In the Grand Prix test on Saturday, Warum Nicht seemed unsettled and neighed several times in the test. They had several mistakes, including an unplanned reversal in one canter pirouette.
“Suddenly we went in another direction than I had intended,” said Werth. They placed fourth, with a 69.25 percent.
“He had been going well in the arena during the training on Friday and Saturday morning and also in the warm-up tent before the competition. But entering the arena we had to face some surprises, which neither I nor ‘Hannes’ had expected. The spectators are sitting close to the ring, and the flash bulbs are very disturbing.”

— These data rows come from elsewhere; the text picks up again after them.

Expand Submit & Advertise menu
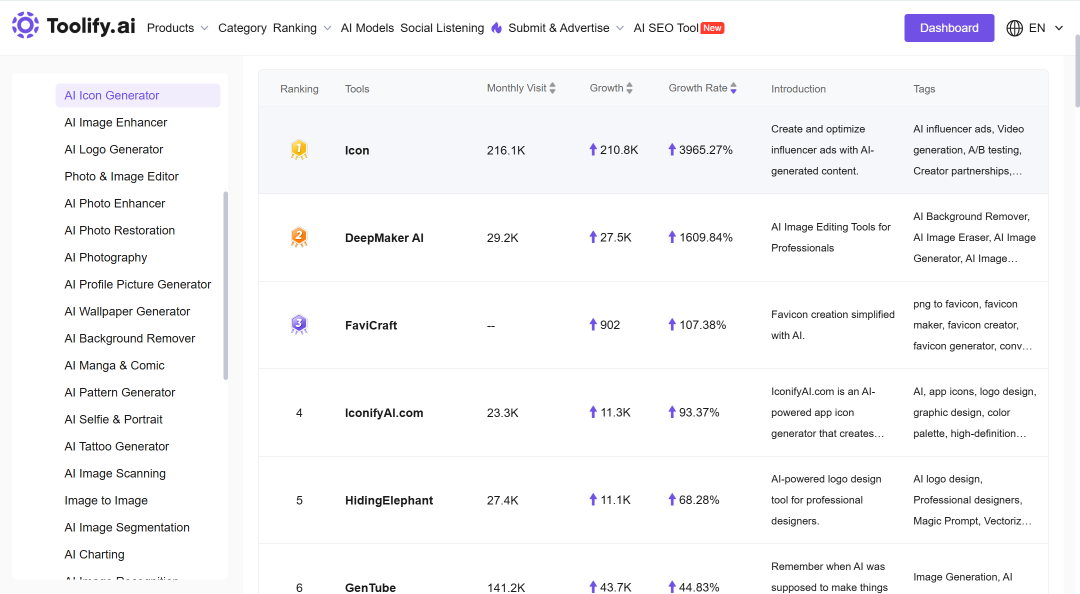This screenshot has width=1080, height=594. point(566,28)

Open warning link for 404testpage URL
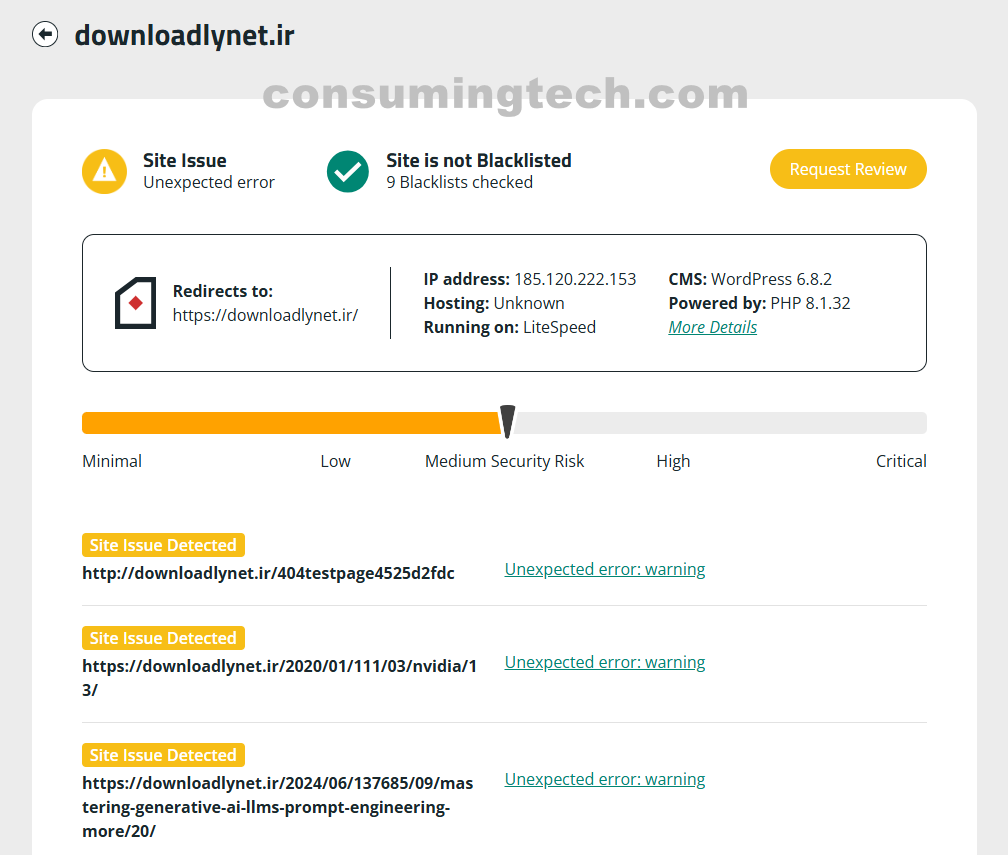(x=604, y=569)
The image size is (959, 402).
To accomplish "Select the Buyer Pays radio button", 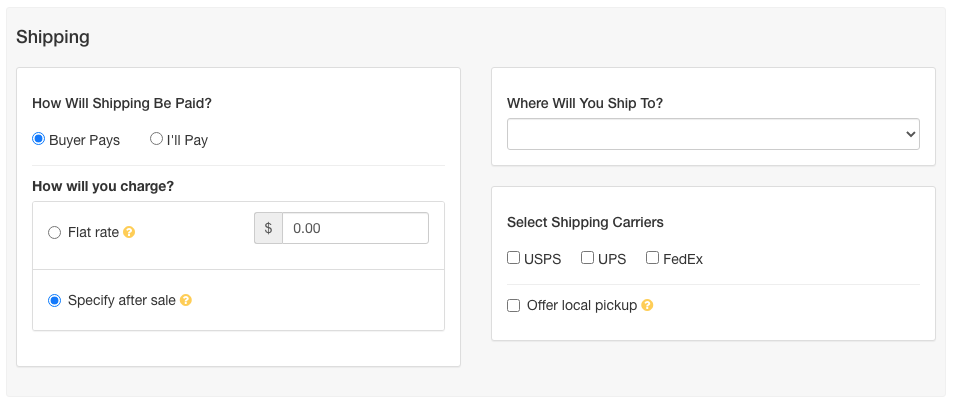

The next day, during the freestyle, Hannes settled a bit, and they won with a 79.25 percent. It was their second World Cup-qualifying freestyle win, after earning victory at the Odense CDI (Denmark) at the end of November. Werth and Hannes, the 2007 FEI World Cup Final winners, are automatically qualified for the 2008 Final but needed to participate in two qualifiers to compete there.
American Courtney King continued her European tour, placing seventh in the freestyle with Mythilus (71.40%). It was Mythilus’ first World Cup-qualifying class. After the Grand Prix class, where they also placed seventh (66.95%), King had been upset with herself.
“I could not bring the same performance into the competition ring as in the warm-up arena,” she said.
Nevertheless, considering the top starting field, seventh place proves that they are going in the right direction. The piaffe-passage tour is so excellently done that it should receive the highest scores.
None of the riders at Frankfurt were really faultless. Last year’s winners—Silvia Iklé and Salieri CH of Switzerland—had some small flaws but once again showed excellent piaffe-passage movements. They claimed second behind Werth in the freestyle with 76.70 percent.
“We had two mistakes in the tempi changes, and to beat a combination like Isabell Werth and Warum Nicht FRH you have to be faultless. Salieri CH is not really impressed by the arena. He likes to be in the spotlight and among people,” Iklé said.
Though she qualified to compete in the 2007 FEI World Cup Final, Iklé declined, choosing to focus on the European Championships. This year, the 2008 Olympics, where Swizterland will field a dressage team, is her focus.
Iklé and Salieri CH took second in the Grand Prix as well, behind Monica Theodorescu and Whisper. In the Grand Prix, Whisper—a promising 9-year-old gelding—was relaxed despite the decorated and noisy atmosphere. But in the freestyle, they had several mistakes and placed just ninth (69.30%).
The 17th edition of the Nuernberger Burg-Pokal Final went to 21-year-old Austrian rider Victoria Max-Theurer. This was the first time that a non-German rider has won the Prix St. Georges-level final, but at least her horse Augustin is an Oldenburg stallion, though bred by her own family in Austria.
Augustin is a special horse, since his sire—August der Starke—has only four offspring. August der Starke, also owned by the Max-Theurer family, performed to the Grand Prix level with Victoria, is normally not used for breeding. Augustin, who was—at 7—the youngest horse of the final, is the oldest offspring.
“It was a Mother’s Day gift for my mother,” explained Victoria. “She really had so strongly wished for an offspring of August der Starke, who was just 4 years old at that time and had just made his stallion test. My father was pretty much against it, because he thought that Augustin should concentrate on horse shows. But we made an exception and allowed him to cover the dam of Augustin.”
Second place went to Oliver Oelrich aboard the 9-year-old Oldenburg stallion Show Star. Though it was his debut in the Nuernberger Burg-Pokal Final, the dressage instructor qualified two horses for the final—Show Star and Davenport.
“I have a very high opinion of this Final,” Oelrich said. “For me, it is really like a German Championship for 7- to 9-year-old horses at Prix St. Georges level.”